La desigualdad del agro también tiene raíces culturales. Durante siglos, la agricultura campesina e indígena ha sido marginada por los discursos del progreso. Los saberes locales, basados en la agrobiodiversidad y en la gestión colectiva de los recursos, fueron reemplazados por modelos industriales uniformes. Este desplazamiento epistemológico no solo empobreció los ecosistemas, sino también la cultura agrícola. Hoy, mientras el mercado premia la homogeneidad —el tamaño perfecto del fruto, la madurez idéntica del grano—, la agricultura tradicional mantiene viva una lógica de diversidad y equilibrio que rara vez se reconoce como conocimiento científico. El desequilibrio, en este caso, no es solo económico, sino cognitivo: una jerarquía entre los saberes del capital y los saberes de la tierra.

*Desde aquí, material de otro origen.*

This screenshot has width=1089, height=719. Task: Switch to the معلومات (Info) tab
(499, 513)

La política agrícola global ha contribuido a perpetuar estas distorsiones. Los organismos internacionales, lejos de cuestionar el modelo, lo han institucionalizado mediante acuerdos de libre comercio y programas de modernización productiva. Las políticas públicas suelen beneficiar a los sectores más competitivos, reforzando la concentración de recursos. Los subsidios, créditos y apoyos técnicos se distribuyen de manera desigual, privilegiando a quienes ya tienen acceso a tecnología y mercados. Mientras tanto, las políticas rurales dirigidas a los pequeños productores suelen ser asistenciales y de corto plazo, sin un enfoque estructural. Así, el Estado refuerza la desigualdad que debería corregir. La agricultura se convierte en un espacio donde la intervención pública consolida la injusticia privada.

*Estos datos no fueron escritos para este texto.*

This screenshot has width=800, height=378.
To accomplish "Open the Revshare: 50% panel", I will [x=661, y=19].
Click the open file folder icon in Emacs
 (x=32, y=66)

El desequilibrio también se refleja en la relación entre consumidores y productores. En las sociedades urbanas, el alimento ha perdido su valor simbólico y social. La mayoría de las personas desconoce el origen de lo que come, el impacto ecológico de su dieta o las condiciones laborales de quienes la producen. Esta desconexión alimenta un sistema donde el precio bajo se impone sobre la justicia y la sostenibilidad. Recuperar esa conciencia —entender que cada compra es una decisión política— es uno de los grandes desafíos del siglo XXI. El consumo responsable podría ser un contrapeso al poder corporativo, pero requiere una alfabetización alimentaria que aún no existe en la mayoría de las sociedades.

La injusticia en el agro no es una anomalía dentro del sistema económico global; es uno de sus pilares. Un modelo que premia la eficiencia y la rentabilidad sobre la equidad necesita una base de productores vulnerables, de territorios subordinados y de recursos explotables. El campo, en este sentido, ha sido el laboratorio donde se ensayan las formas más sofisticadas de desigualdad contemporánea: concentración de capital, privatización del conocimiento, externalización de costos ecológicos. El reto no consiste solo en producir más o en hacerlo con menos impacto ambiental, sino en reconstruir las relaciones de poder que definen quién se beneficia y quién asume los riesgos de alimentar al mundo.

  • Altieri, M. A., & Nicholls, C. I. (2020). Agroecology: Science and Politics. Fernwood Publishing.
  • Clapp, J. (2021). Food. Polity Press.
  • McMichael, P. (2012). Development and Social Change: A Global Perspective. Sage Publications.
  • Patel, R. (2007). Stuffed and Starved: Markets, Power and the Hidden Battle for the World’s Food System. Portobello Books.
  • Shiva, V. (2016). Who Really Feeds the World? The Failures of Agribusiness and the Promise of Agroecology. North Atlantic Books.
  • Weis, T. (2013). The Ecological Hoofprint: The Global Burden of Industrial Livestock. Zed Books.
  • Van der Ploeg, J. D. (2020). The New Peasantries: Rural Development in Times of Globalization. Routledge.